When is this action of interest to you?
You are a public administration that wants to better exploit the potential of big data. You want to take advantage of open data and to be able to link information coming from different sources. This action will help you make use of big data techniques to reuse your data and transform them into knowledge.
What is this action about?
The amount of data generated worldwide is increasing at an astounding pace – by 40 % annually. It will increase 30 fold between 2010 and 2020. Big data analytics can be an immensely powerful tool to monitor how services are performed, increasing transparency and allowing for better results, processes and decisions.
However, many public services are not able to fully manage and analyse the information to fully benefit from its immense potential.
By identifying the challenges and opportunities that Member States and the Commission face in the context of big data and open knowledge, this action intends to create synergies and cooperation between the Commission and Member States, leading to more effective and informed actions by public administrations.
What are the objectives?
- To identify concrete big data and open knowledge opportunities and requirements in public administrations and in specific policy contexts.

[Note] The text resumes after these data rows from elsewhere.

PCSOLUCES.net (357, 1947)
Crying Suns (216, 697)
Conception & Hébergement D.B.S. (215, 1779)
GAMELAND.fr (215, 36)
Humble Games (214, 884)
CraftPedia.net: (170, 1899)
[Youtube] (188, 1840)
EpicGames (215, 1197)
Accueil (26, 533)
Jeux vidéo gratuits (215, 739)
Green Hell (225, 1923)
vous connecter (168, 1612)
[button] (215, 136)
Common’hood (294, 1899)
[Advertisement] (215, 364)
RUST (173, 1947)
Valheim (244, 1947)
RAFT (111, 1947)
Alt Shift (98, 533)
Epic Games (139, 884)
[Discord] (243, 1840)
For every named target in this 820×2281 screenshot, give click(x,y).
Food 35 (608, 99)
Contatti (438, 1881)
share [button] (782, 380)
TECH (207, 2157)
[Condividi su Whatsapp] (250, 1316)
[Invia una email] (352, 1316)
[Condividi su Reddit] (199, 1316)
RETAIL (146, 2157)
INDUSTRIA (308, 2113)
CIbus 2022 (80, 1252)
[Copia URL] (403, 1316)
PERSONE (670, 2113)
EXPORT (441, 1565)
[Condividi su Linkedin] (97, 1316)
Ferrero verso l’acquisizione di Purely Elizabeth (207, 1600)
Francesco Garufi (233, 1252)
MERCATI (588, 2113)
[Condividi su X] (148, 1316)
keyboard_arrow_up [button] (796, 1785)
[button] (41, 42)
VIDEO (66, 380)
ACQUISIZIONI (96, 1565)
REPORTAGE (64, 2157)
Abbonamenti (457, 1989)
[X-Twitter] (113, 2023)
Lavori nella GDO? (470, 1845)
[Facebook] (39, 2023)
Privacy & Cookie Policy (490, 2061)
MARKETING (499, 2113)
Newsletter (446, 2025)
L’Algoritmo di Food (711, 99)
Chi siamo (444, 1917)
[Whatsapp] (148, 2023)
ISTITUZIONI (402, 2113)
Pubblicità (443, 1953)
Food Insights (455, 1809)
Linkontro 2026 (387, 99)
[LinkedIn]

- To promote cooperation among the Commission and Member States in order to accelerate the data-driven transformation
What are the benefits?
- A harmonised way to manage big data and open knowledge resulting in savings and more interoperability among public administrations.
- Open knowledge sharing through increased collaboration with stakeholders will result in more effective government processes.
- Faster and data-driven decision making, getting the right knowledge at the right time and making use of tacit knowledge to support policy making.
- Building cost-efficient solutions by reusing the solutions and good practices developed under this action.
- Effective policies and informed decisions, transparency of processes, increased accountability of governments.
The Commission is also increasing the usage of tools for data analysis by public administrations across the EU. This usage ranges from using policy-making data and developing analytical tools for finding irregularities to designing tools to simplify established processes such as consultations and transpositions.